:: EXERCISE MATERIALS ::
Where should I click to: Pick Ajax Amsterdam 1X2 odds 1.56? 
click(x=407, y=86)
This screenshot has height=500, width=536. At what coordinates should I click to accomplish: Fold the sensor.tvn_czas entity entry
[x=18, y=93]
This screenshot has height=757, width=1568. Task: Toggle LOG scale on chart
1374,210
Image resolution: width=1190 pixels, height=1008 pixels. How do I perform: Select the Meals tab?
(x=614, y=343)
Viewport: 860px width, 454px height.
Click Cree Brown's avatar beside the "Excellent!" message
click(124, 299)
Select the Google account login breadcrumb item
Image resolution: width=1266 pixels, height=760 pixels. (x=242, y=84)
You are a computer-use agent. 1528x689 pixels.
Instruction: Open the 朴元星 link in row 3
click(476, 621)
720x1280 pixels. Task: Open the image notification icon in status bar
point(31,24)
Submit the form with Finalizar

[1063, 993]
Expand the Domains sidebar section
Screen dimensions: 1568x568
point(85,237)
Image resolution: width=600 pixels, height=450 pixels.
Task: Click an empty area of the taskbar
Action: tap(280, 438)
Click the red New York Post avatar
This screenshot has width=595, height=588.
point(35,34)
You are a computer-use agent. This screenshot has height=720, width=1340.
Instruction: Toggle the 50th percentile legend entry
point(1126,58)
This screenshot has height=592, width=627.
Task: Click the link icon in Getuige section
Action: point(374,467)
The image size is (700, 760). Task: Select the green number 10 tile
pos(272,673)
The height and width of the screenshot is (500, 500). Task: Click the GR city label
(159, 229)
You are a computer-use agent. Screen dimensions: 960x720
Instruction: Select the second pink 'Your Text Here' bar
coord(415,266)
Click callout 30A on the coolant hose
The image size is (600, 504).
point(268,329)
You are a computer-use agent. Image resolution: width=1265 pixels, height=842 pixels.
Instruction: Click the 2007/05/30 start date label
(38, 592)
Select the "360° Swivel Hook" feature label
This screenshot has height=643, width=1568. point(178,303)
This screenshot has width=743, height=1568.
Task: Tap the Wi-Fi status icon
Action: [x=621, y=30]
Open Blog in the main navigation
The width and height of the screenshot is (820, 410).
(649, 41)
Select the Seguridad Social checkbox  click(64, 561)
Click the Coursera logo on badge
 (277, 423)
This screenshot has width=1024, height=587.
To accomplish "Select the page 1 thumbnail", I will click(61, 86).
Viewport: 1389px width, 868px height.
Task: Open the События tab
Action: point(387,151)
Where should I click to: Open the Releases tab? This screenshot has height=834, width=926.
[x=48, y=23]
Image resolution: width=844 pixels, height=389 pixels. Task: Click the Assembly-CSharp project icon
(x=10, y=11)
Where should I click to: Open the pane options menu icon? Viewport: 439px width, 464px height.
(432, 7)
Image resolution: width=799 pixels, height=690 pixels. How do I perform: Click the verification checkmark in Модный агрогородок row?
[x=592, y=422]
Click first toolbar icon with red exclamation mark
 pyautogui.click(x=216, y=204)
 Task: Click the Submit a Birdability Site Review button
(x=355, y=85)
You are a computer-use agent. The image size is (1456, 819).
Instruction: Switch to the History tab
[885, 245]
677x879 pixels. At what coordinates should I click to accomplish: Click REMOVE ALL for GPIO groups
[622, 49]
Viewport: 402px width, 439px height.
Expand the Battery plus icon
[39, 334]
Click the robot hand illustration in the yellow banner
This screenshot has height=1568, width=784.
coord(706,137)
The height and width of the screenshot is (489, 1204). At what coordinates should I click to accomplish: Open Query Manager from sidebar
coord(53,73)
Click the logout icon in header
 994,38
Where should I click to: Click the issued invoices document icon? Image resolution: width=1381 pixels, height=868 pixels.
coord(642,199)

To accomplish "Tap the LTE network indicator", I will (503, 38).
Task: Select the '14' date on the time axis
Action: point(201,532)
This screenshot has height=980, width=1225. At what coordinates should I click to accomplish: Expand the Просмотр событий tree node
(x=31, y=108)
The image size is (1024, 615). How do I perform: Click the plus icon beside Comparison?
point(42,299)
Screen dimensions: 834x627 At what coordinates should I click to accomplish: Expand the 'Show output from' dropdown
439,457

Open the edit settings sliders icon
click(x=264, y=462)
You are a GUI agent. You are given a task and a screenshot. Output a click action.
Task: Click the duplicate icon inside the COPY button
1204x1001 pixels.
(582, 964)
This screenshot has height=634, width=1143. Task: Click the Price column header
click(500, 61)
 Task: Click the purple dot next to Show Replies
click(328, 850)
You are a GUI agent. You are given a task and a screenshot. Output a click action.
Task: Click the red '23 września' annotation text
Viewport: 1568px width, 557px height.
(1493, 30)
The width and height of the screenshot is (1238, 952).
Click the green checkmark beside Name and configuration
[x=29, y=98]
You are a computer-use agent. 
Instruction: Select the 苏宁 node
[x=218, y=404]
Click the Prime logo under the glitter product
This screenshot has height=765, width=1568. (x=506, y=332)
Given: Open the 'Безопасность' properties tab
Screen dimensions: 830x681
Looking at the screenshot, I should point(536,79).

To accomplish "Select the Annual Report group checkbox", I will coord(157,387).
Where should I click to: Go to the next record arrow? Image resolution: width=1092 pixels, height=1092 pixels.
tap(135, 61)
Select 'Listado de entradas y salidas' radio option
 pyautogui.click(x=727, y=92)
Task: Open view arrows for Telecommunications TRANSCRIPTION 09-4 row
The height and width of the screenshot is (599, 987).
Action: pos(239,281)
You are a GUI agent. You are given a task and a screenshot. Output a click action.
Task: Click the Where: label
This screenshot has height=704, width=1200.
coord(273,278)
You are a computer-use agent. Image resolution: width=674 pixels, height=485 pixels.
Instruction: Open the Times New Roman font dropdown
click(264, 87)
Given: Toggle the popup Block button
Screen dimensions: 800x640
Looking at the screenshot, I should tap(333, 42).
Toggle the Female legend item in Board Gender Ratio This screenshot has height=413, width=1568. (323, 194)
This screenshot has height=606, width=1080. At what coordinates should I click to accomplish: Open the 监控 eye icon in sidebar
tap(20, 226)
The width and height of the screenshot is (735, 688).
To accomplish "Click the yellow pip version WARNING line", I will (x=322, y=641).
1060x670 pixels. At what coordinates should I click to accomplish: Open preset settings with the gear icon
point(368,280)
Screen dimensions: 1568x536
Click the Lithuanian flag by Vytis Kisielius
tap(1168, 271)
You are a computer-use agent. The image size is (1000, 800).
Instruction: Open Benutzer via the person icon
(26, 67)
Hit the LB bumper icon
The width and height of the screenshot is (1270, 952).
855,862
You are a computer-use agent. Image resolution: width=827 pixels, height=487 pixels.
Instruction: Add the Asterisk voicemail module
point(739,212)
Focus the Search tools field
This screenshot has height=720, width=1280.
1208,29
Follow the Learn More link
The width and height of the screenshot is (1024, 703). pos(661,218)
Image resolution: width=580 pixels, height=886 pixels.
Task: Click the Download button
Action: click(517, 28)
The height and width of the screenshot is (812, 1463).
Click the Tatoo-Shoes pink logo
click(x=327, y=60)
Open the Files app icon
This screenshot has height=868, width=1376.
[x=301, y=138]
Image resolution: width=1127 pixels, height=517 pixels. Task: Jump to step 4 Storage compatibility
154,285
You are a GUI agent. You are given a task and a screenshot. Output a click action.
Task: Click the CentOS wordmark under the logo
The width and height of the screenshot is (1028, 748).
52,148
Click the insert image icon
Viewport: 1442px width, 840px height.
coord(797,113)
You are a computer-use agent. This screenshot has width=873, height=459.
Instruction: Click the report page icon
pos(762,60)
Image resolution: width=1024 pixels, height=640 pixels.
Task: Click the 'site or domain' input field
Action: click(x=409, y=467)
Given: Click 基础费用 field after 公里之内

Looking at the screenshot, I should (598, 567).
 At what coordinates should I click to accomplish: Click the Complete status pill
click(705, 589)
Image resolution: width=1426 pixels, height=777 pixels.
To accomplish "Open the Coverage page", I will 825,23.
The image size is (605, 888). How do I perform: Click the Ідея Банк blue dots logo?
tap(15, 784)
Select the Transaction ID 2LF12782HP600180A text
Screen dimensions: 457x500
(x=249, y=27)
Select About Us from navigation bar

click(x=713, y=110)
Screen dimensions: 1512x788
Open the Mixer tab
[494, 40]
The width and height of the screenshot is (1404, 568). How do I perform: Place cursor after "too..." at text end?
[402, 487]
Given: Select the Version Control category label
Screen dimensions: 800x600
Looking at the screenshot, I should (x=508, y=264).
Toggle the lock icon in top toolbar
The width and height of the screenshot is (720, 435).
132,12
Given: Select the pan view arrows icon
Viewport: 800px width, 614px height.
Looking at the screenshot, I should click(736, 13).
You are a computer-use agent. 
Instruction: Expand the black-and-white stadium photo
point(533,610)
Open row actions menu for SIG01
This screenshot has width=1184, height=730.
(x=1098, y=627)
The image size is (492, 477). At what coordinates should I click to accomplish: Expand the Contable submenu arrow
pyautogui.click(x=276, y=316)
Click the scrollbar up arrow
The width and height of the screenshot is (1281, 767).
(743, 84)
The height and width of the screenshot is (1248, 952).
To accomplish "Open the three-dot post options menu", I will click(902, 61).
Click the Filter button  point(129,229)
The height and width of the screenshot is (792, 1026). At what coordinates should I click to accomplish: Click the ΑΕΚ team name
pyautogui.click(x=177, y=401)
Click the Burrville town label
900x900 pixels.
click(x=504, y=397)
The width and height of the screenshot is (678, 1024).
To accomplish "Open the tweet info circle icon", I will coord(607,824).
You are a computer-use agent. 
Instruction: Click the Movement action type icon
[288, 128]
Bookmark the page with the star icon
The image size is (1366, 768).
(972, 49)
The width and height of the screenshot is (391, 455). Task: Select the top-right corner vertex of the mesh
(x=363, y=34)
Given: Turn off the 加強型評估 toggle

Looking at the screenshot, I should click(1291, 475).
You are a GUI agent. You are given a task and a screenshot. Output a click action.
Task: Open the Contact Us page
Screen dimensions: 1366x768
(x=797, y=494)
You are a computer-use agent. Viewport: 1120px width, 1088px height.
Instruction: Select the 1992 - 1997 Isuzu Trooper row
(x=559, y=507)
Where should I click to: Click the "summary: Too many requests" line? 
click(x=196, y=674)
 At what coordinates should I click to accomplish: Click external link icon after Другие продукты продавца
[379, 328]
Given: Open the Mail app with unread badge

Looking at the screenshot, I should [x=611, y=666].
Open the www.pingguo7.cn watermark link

:: YOUR ASSIGNMENT ::
The word "checkbox" is the filter: copy every line of the listing above that contains it.

:: RESPONSE BELOW ::
Select the Seguridad Social checkbox  click(64, 561)
To accomplish "Select the Annual Report group checkbox", I will coord(157,387).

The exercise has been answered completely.